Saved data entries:
<<<<
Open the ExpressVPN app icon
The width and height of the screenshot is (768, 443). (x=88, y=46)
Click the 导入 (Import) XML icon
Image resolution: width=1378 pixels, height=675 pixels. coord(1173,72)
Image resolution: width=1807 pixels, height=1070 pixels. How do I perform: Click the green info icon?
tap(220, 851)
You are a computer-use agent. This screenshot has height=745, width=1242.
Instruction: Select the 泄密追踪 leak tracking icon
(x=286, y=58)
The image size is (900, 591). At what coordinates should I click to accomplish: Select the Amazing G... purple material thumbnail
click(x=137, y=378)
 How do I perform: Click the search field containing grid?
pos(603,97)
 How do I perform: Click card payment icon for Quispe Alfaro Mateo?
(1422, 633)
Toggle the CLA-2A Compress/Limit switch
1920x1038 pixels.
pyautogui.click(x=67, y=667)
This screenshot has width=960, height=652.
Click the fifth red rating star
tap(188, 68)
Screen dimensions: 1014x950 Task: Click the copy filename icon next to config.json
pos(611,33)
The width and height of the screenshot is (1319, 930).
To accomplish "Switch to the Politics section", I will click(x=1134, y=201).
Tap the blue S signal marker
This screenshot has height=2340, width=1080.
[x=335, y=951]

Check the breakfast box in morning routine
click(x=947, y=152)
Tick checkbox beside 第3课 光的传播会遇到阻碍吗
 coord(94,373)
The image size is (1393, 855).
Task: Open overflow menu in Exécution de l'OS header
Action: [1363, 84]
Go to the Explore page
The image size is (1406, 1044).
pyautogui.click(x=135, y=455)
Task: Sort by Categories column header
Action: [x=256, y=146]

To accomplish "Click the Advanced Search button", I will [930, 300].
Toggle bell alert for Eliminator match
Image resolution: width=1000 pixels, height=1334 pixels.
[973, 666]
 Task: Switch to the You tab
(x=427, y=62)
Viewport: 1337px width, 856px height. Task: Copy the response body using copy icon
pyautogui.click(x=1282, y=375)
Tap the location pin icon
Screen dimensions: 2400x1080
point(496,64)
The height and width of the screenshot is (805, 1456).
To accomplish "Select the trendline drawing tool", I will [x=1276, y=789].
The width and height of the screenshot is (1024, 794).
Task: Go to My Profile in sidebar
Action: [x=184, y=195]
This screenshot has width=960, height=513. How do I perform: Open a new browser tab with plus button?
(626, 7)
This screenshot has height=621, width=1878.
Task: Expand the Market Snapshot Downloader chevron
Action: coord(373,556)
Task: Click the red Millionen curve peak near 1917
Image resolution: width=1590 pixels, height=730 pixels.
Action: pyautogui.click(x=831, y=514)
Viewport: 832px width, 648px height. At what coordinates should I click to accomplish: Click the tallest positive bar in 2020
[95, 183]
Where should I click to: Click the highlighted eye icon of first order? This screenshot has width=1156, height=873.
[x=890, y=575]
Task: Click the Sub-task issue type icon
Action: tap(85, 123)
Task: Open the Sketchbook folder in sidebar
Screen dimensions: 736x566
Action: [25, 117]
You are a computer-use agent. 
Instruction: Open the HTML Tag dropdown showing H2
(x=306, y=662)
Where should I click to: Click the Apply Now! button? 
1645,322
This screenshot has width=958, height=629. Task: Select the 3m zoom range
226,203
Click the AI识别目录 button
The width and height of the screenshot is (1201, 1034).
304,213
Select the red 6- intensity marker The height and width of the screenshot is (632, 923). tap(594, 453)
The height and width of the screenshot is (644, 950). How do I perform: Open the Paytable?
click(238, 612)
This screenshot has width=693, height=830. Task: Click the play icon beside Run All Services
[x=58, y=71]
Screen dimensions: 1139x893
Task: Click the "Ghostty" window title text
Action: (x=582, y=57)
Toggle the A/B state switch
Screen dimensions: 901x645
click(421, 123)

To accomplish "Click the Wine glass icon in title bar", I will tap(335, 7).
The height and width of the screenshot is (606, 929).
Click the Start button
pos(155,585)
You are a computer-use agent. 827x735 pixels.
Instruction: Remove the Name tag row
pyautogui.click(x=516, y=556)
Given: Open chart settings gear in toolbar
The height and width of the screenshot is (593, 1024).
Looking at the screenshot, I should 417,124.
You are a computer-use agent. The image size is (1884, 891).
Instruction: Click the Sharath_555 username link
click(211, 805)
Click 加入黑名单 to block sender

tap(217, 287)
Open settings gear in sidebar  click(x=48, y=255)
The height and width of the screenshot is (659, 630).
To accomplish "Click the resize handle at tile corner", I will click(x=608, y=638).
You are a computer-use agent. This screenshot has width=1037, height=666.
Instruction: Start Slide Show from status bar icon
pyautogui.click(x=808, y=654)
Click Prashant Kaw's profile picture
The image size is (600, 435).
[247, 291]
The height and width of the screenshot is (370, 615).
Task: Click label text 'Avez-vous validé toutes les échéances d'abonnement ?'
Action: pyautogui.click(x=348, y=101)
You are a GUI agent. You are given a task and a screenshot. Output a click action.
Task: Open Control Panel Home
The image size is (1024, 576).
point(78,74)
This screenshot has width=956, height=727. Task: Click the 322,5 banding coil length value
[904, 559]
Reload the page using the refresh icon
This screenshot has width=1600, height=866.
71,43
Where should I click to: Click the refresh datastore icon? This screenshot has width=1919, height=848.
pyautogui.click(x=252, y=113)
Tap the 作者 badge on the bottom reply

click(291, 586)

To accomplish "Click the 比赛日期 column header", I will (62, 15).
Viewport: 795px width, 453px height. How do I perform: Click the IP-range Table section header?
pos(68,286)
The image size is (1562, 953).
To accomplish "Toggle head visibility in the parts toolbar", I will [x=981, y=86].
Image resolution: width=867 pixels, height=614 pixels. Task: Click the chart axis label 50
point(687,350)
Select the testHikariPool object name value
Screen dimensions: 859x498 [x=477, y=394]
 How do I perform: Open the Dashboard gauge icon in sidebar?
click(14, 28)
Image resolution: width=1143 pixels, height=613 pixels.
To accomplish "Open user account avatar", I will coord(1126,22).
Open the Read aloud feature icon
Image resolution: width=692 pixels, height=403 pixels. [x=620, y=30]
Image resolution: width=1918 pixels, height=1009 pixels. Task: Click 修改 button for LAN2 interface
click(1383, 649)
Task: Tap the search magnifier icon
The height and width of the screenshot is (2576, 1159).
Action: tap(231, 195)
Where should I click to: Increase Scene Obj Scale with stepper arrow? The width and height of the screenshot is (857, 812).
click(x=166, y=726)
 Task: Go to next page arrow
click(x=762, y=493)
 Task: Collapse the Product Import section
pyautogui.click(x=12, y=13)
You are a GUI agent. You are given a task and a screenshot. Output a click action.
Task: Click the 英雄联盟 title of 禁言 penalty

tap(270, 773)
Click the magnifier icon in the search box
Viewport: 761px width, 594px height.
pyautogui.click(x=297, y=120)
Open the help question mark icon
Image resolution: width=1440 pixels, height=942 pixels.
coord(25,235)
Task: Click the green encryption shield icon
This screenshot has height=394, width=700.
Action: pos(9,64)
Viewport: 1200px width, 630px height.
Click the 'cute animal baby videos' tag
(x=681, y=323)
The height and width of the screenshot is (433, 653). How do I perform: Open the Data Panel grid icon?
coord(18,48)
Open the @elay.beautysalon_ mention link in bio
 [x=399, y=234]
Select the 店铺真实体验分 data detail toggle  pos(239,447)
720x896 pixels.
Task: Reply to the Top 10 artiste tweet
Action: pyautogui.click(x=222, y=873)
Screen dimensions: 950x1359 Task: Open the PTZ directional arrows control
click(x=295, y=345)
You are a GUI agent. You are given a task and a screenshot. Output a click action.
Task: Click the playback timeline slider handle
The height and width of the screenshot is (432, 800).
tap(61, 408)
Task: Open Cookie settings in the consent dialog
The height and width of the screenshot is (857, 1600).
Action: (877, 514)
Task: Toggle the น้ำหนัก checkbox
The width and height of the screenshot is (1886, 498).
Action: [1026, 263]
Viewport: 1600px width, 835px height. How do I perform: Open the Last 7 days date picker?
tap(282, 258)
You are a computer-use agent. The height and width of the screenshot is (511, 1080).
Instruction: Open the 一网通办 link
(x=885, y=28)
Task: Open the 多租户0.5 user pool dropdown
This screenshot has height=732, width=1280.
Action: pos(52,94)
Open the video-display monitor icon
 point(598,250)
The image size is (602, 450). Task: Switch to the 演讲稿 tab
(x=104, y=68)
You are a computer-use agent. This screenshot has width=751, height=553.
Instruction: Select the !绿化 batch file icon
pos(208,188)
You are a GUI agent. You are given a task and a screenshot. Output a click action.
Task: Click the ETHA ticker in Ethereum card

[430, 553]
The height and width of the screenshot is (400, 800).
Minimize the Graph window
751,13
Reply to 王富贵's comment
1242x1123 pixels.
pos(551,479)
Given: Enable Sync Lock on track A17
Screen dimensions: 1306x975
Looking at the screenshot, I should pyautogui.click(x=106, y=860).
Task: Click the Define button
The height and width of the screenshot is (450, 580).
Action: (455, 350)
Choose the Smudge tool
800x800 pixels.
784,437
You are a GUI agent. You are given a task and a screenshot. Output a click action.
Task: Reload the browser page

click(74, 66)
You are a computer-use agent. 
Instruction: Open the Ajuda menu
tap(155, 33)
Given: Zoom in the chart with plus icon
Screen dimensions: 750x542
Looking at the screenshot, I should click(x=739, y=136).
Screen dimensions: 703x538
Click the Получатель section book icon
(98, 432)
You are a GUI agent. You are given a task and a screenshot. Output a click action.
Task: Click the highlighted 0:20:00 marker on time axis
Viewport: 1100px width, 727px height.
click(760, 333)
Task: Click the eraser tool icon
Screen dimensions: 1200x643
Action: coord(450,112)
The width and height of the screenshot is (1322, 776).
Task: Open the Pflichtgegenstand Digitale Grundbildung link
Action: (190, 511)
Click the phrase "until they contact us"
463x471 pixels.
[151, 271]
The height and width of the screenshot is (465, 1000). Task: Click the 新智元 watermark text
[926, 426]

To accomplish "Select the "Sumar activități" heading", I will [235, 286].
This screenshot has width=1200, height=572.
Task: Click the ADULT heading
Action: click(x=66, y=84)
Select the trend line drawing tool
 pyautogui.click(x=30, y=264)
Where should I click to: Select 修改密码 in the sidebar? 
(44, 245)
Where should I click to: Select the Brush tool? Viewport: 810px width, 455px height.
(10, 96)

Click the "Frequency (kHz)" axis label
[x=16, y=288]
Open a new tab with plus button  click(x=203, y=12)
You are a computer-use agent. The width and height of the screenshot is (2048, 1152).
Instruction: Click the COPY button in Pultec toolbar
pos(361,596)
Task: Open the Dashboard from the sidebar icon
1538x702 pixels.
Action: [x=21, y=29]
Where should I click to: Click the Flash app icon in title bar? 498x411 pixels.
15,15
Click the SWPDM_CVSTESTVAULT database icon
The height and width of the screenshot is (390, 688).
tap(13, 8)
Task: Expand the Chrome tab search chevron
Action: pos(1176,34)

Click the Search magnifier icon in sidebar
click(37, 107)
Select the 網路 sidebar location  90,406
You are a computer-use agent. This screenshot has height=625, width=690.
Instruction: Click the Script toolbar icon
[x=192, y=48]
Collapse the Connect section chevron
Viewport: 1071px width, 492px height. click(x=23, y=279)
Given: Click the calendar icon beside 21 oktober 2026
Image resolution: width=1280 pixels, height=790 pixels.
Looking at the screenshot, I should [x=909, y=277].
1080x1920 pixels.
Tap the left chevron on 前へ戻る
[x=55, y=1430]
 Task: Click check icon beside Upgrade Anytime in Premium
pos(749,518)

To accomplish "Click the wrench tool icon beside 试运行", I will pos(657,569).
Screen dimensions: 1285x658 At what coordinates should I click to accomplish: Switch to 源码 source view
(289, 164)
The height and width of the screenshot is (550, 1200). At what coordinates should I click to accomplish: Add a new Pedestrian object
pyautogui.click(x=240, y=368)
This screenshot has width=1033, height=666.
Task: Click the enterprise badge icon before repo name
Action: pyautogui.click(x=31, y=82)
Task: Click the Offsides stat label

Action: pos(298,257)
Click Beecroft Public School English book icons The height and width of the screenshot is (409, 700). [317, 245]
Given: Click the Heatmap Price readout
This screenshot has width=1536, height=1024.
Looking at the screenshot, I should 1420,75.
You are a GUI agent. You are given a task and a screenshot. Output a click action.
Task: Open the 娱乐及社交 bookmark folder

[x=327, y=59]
>>>>
◆ Action item
Count every line of the records above in which the string "marker" appears. The number alone is to be given.

◆ Written answer
3